▶ **INFORMATION**:
※ ※ ※

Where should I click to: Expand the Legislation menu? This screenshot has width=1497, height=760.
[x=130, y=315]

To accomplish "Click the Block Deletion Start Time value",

※ ※ ※

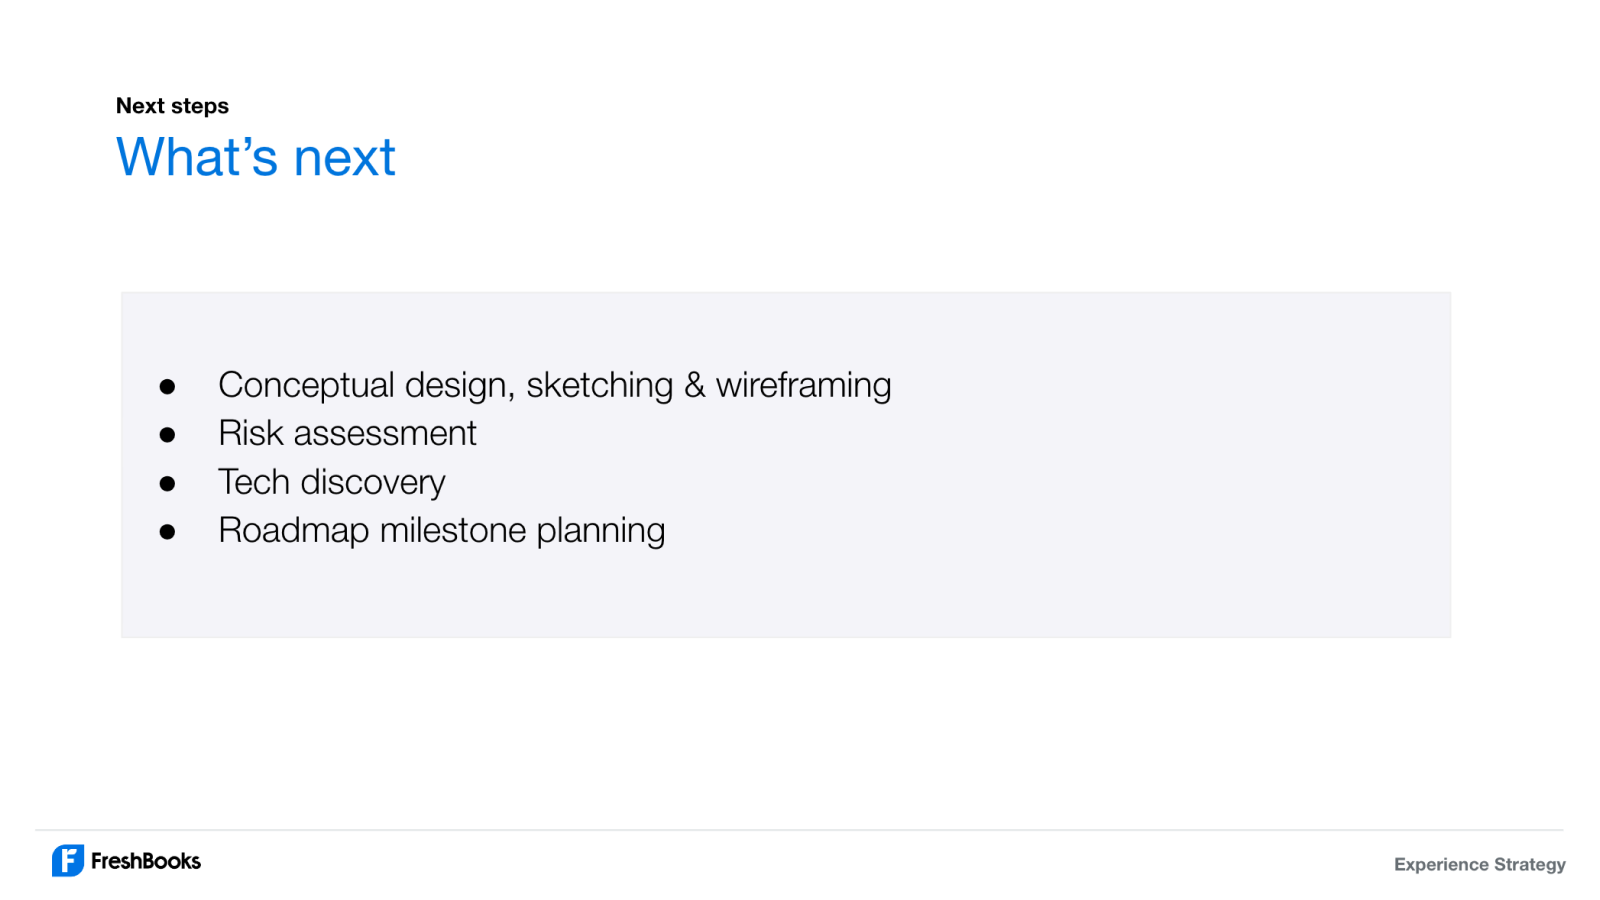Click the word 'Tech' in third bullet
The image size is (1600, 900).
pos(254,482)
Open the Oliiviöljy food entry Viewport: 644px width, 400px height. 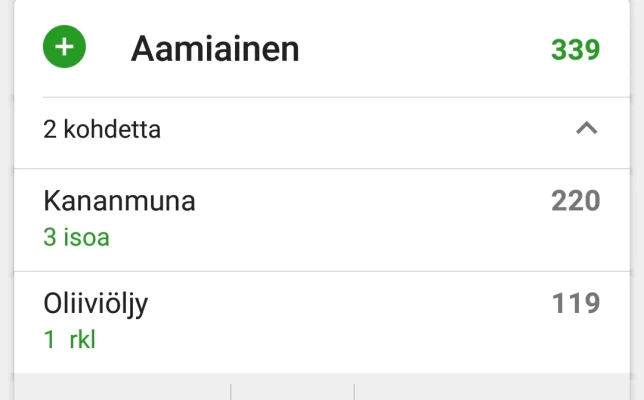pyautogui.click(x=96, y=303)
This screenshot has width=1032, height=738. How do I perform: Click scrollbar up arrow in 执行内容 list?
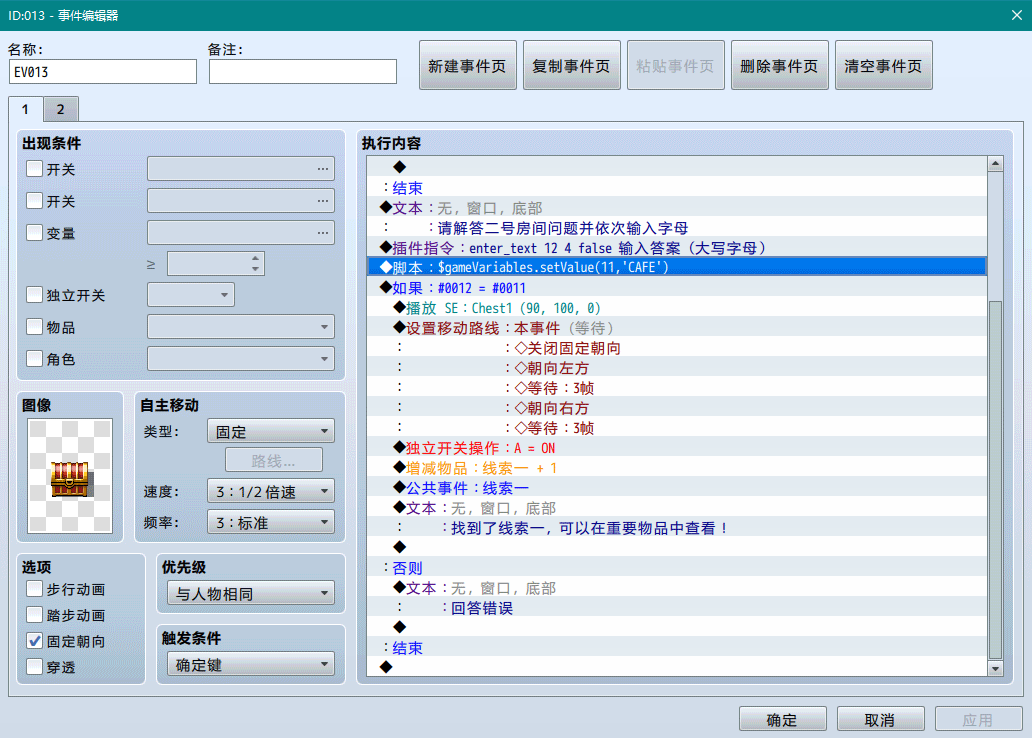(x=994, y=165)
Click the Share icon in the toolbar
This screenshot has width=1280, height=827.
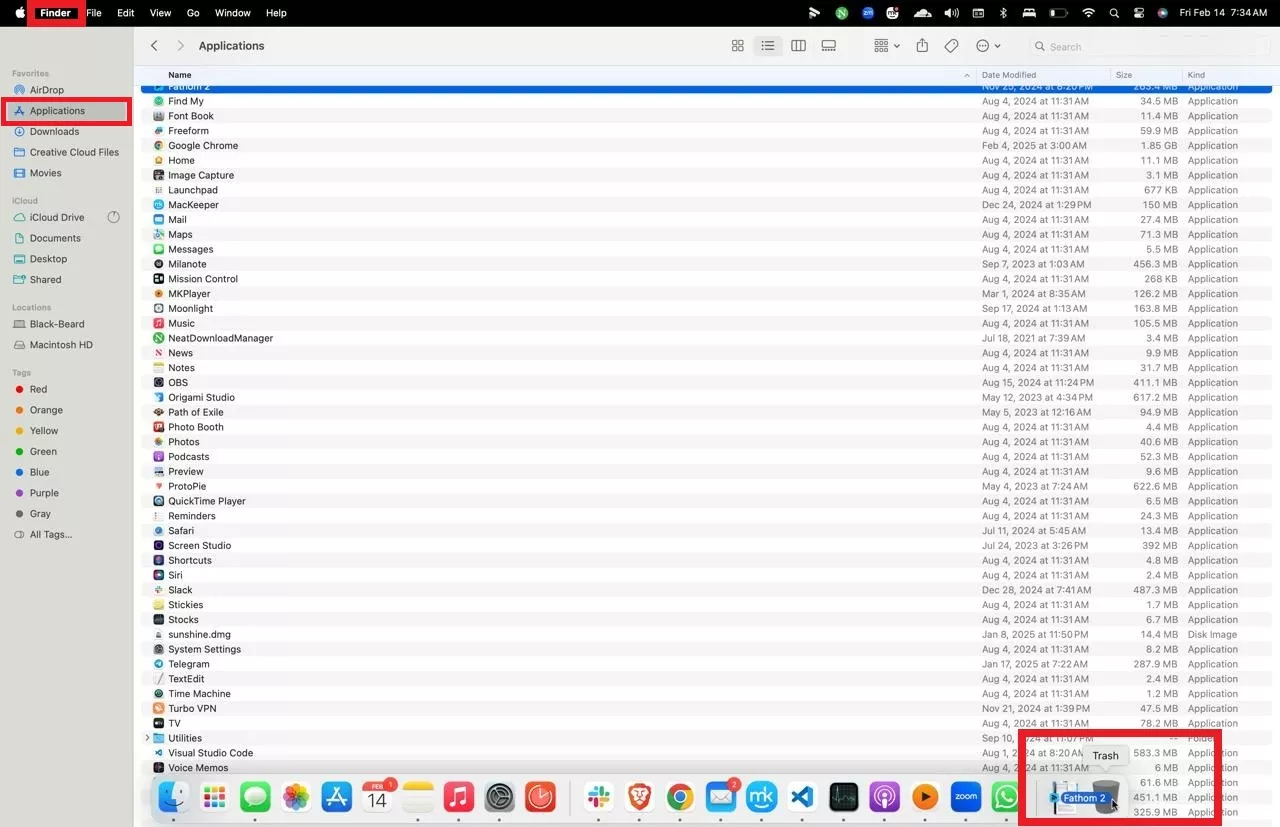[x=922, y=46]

※ ※ ※

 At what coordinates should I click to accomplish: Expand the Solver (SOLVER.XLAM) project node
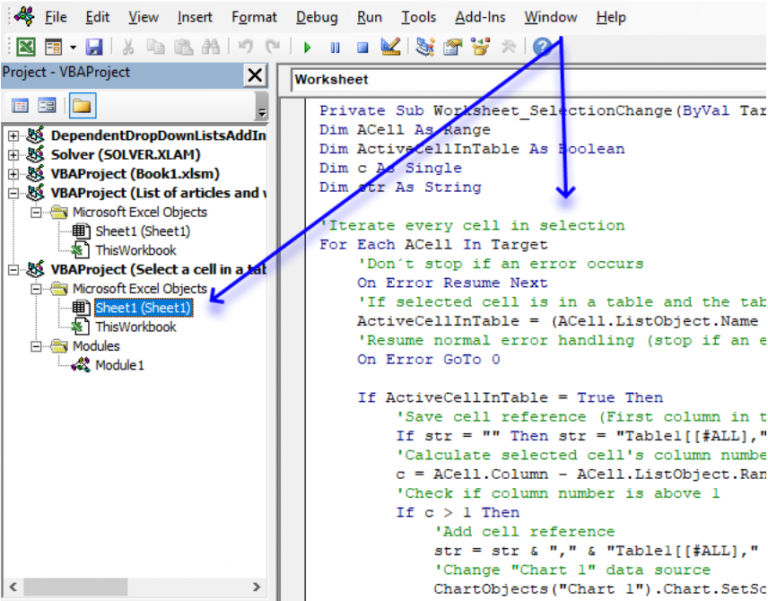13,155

※ ※ ※

Output the material above exactly, but only from the line that carries "Where should I" through the line that carries "the Block Deletion".

Where should I click to: Expand the Legislation menu? This screenshot has width=1497, height=760.
[x=130, y=315]

To accomplish "Click the Block Deletion Start Time value",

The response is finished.